• TASK STATEMENT
Can you turn each line of the listing below into a string in a JSON list, skipping any blank lines and leaving the pictures out?

• SUPPLIED INFORMATION
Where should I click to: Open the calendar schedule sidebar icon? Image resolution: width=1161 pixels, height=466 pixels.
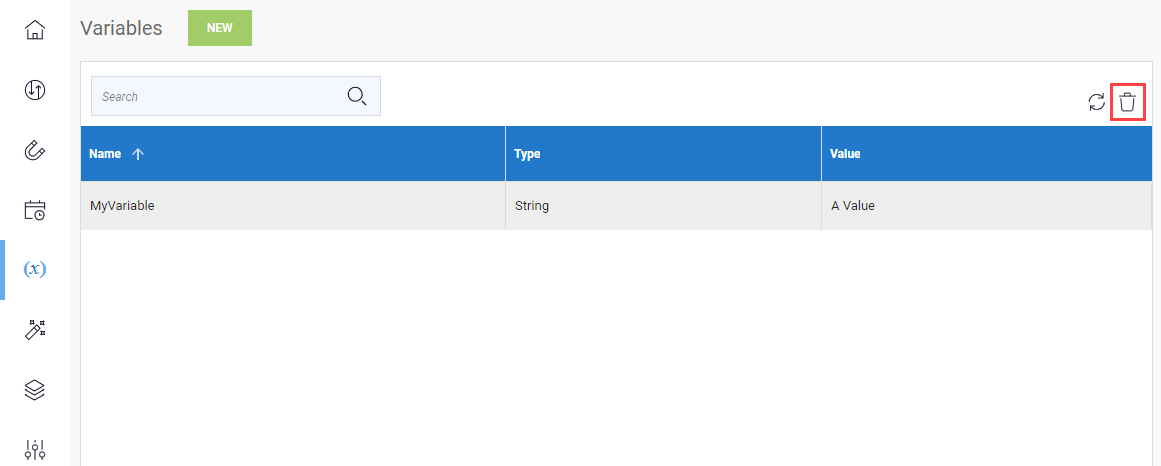[x=35, y=210]
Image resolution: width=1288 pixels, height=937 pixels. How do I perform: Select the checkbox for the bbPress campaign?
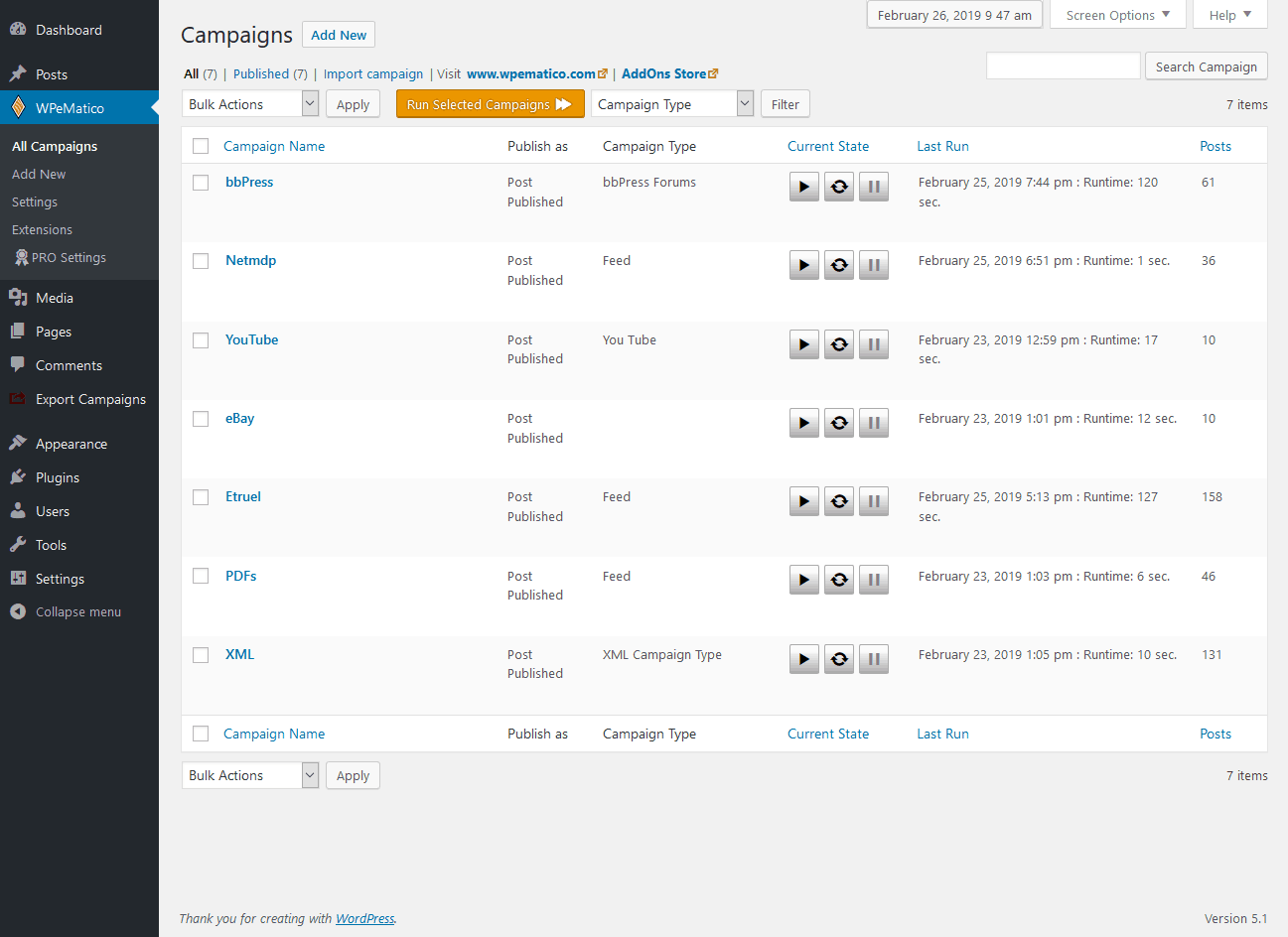(x=201, y=183)
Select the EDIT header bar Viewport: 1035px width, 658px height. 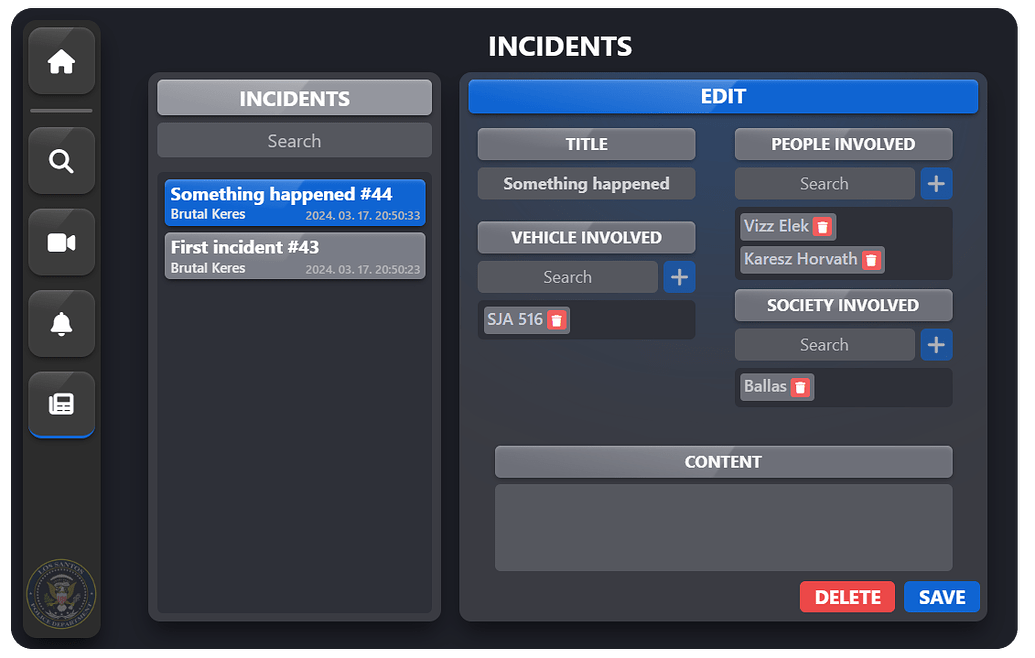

• REPLY
[
  "Where should I click to: Open the calendar schedule sidebar icon? Image resolution: width=1161 pixels, height=466 pixels.",
  "[x=35, y=210]",
  "Image resolution: width=1288 pixels, height=937 pixels. How do I perform: Select the checkbox for the bbPress campaign?",
  "(x=201, y=183)",
  "Select the EDIT header bar Viewport: 1035px width, 658px height. "
]